The Piper at the Gates of Dawn is the Pink Floyd's masterpiece. Within this album, a world is created, and a narrative is unfolded. Items and concepts in your everyday life, which typically have no musical properties, suddenly become musical and captivating. Barrett does not simply sing these songs as himself, he is under the veil of many characters, many guises, and many entities, some who simply make noises and don't even speak. His fellow musicians transform Barrett's simple, childlike, innocent creations into powerful sonic booms, lush reverberations, and mind-twisting melodies and production. "Astronomy Domine" and "Interstellar Overdrive" were created before men had landed on the moon, and the most vivid images these songs create are of space, rocket ships, Black holes, wormholes, and antimatter; galaxies, nebula, solar systems. These sound images were designed by a powerful imagination. "Bike" is easily the most abrasive, intense, and jarring thing to have ever been professionally recorded at this point in time. The Mothers of Invention, The Red Crayola, and Velvet Underground had gotten pretty weird around this time, and even though those other bands are pretty great, none of their experiments had really hit the listeners as hard as "Bike" did.

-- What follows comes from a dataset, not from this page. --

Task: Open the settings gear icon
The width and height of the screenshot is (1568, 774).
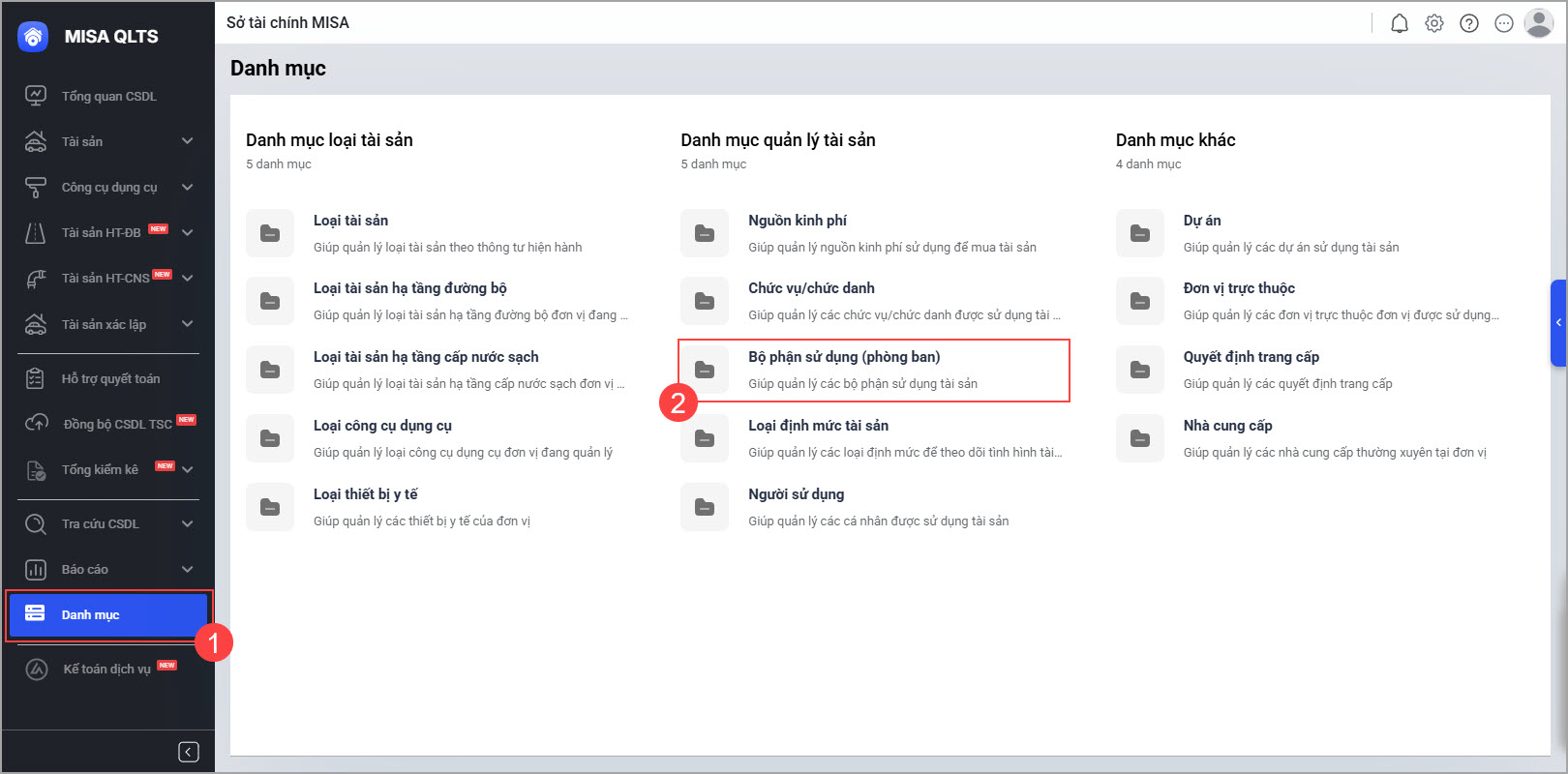Action: pyautogui.click(x=1434, y=23)
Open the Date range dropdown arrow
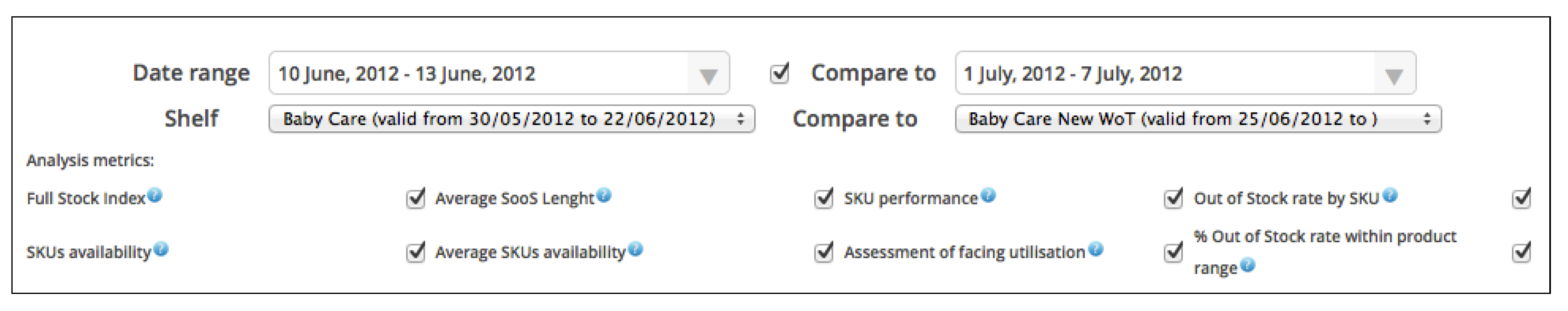The width and height of the screenshot is (1568, 311). click(x=708, y=75)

A Saucerful of Secrets, much like their debut album, is fantastic, innovative, atmospheric and monumental. This album is criminally underrated, with many Pink Floyd listeners dismissing it as weird, "filler", unremarkable, or strange. However, it is one of the group's most theatrical, if not the most theatrical album, and it introduces many styles and disciplines in music that simply aren't present in rock music today (vibraphones, horn sections, kazoos, gongs, timpani, organ, even simple silence - negative space), and are very difficult to be replicated or emulated. Each one of these songs are very distinct and unique, perhaps each of them are even more of outliers individually than the songs on Piper, but somehow they achieve a remarkable and colorful unity, and bring an intense and nail-biting narrative to the album.

I'm not gonna write much more about Pink Floyd, because eventually I will start saying things people have already said. I don't need to gush anymore than I already have about one of the world's most talked-about bands. I will say though, that the double album Ummagumma is really the outfit's last hoorah as far as Syd Barrett material goes. This gatefold, much like Saucer, is horrifically underrated. The original studio compositions that detail the second half of the album ("Sysyphus", "The Narrow Way", "Grantchester Meadows", "Several Species of Small Furry Animals") have a certain strong, silent elegance. These songs were not constructed or composed in traditional ways, therefore the results are in no way conventional or conservative: the group had not made anything like these songs before, or since. Frankly, I think this album should be more appreciated by Pink Floyd listeners, as there really isn't another album that even sounds like it. This is one of the last accomplishments of a talented rock quartet whose creativity and inspiration have started to dwindle, or at least transform into something more easily marketed.